Listed entries:
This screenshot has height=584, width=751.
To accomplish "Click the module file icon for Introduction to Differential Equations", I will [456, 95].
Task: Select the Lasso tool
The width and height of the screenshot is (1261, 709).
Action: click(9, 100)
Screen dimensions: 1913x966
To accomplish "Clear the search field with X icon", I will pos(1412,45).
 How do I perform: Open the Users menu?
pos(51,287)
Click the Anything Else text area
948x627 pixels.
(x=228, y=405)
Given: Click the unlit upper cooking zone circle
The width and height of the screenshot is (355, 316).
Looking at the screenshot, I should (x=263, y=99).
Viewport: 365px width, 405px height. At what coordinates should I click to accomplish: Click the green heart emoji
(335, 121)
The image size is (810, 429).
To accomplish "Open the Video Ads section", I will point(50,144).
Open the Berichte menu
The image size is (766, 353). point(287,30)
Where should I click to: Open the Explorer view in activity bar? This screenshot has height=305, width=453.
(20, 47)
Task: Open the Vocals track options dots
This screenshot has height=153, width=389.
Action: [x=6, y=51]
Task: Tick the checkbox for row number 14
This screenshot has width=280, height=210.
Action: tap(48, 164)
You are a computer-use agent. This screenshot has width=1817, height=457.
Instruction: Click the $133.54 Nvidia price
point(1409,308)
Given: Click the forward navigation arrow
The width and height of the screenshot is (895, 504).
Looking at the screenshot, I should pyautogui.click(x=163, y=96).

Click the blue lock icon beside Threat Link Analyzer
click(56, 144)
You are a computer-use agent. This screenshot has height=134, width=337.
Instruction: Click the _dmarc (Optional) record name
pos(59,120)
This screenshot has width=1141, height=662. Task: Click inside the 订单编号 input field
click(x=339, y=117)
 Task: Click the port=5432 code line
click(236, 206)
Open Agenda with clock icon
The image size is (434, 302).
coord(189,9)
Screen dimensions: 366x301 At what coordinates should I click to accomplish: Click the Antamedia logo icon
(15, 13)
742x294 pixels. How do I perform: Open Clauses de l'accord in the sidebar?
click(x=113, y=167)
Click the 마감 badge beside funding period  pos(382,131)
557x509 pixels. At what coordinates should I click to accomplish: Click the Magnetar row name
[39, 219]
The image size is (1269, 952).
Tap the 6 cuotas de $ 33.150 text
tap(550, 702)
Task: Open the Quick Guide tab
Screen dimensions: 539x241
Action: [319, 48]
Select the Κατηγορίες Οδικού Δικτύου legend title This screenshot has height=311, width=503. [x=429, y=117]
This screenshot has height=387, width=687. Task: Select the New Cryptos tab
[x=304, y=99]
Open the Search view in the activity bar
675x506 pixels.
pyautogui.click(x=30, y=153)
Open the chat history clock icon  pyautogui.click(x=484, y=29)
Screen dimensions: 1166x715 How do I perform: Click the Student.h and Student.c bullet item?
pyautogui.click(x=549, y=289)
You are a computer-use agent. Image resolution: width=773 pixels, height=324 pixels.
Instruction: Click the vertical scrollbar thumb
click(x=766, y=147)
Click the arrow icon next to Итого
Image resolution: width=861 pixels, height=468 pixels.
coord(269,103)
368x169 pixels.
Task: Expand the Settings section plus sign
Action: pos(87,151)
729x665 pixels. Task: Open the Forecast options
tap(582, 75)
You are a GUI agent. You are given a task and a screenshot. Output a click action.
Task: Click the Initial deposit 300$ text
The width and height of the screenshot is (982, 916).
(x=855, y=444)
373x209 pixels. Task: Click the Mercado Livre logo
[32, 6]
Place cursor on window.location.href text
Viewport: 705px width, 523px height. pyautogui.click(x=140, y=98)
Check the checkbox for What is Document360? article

Task to carry out: Write out all the records above again, exactly as they stand.

Solution to the problem:
This screenshot has height=584, width=751.
To accomplish "Click the module file icon for Introduction to Differential Equations", I will [456, 95].
Task: Select the Lasso tool
The width and height of the screenshot is (1261, 709).
Action: click(9, 100)
Screen dimensions: 1913x966
To accomplish "Clear the search field with X icon", I will pos(1412,45).
 How do I perform: Open the Users menu?
pos(51,287)
Click the Anything Else text area
948x627 pixels.
(x=228, y=405)
Given: Click the unlit upper cooking zone circle
The width and height of the screenshot is (355, 316).
Looking at the screenshot, I should (x=263, y=99).
Viewport: 365px width, 405px height. At what coordinates should I click to accomplish: Click the green heart emoji
(335, 121)
The image size is (810, 429).
To accomplish "Open the Video Ads section", I will point(50,144).
Open the Berichte menu
The image size is (766, 353). point(287,30)
Where should I click to: Open the Explorer view in activity bar? This screenshot has height=305, width=453.
(20, 47)
Task: Open the Vocals track options dots
This screenshot has height=153, width=389.
Action: [x=6, y=51]
Task: Tick the checkbox for row number 14
This screenshot has width=280, height=210.
Action: tap(48, 164)
You are a computer-use agent. This screenshot has width=1817, height=457.
Instruction: Click the $133.54 Nvidia price
point(1409,308)
Given: Click the forward navigation arrow
The width and height of the screenshot is (895, 504).
Looking at the screenshot, I should pyautogui.click(x=163, y=96).

Click the blue lock icon beside Threat Link Analyzer
click(56, 144)
You are a computer-use agent. This screenshot has height=134, width=337.
Instruction: Click the _dmarc (Optional) record name
pos(59,120)
This screenshot has width=1141, height=662. Task: Click inside the 订单编号 input field
click(x=339, y=117)
 Task: Click the port=5432 code line
click(236, 206)
Open Agenda with clock icon
The image size is (434, 302).
coord(189,9)
Screen dimensions: 366x301 At what coordinates should I click to accomplish: Click the Antamedia logo icon
(15, 13)
742x294 pixels. How do I perform: Open Clauses de l'accord in the sidebar?
click(x=113, y=167)
Click the 마감 badge beside funding period  pos(382,131)
557x509 pixels. At what coordinates should I click to accomplish: Click the Magnetar row name
[39, 219]
The image size is (1269, 952).
Tap the 6 cuotas de $ 33.150 text
tap(550, 702)
Task: Open the Quick Guide tab
Screen dimensions: 539x241
Action: [319, 48]
Select the Κατηγορίες Οδικού Δικτύου legend title This screenshot has height=311, width=503. [x=429, y=117]
This screenshot has height=387, width=687. Task: Select the New Cryptos tab
[x=304, y=99]
Open the Search view in the activity bar
675x506 pixels.
pyautogui.click(x=30, y=153)
Open the chat history clock icon  pyautogui.click(x=484, y=29)
Screen dimensions: 1166x715 How do I perform: Click the Student.h and Student.c bullet item?
pyautogui.click(x=549, y=289)
You are a computer-use agent. Image resolution: width=773 pixels, height=324 pixels.
Instruction: Click the vertical scrollbar thumb
click(x=766, y=147)
Click the arrow icon next to Итого
Image resolution: width=861 pixels, height=468 pixels.
coord(269,103)
368x169 pixels.
Task: Expand the Settings section plus sign
Action: pos(87,151)
729x665 pixels. Task: Open the Forecast options
tap(582, 75)
You are a GUI agent. You are given a task and a screenshot. Output a click action.
Task: Click the Initial deposit 300$ text
The width and height of the screenshot is (982, 916).
(x=855, y=444)
373x209 pixels. Task: Click the Mercado Livre logo
[32, 6]
Place cursor on window.location.href text
Viewport: 705px width, 523px height. pyautogui.click(x=140, y=98)
Check the checkbox for What is Document360? article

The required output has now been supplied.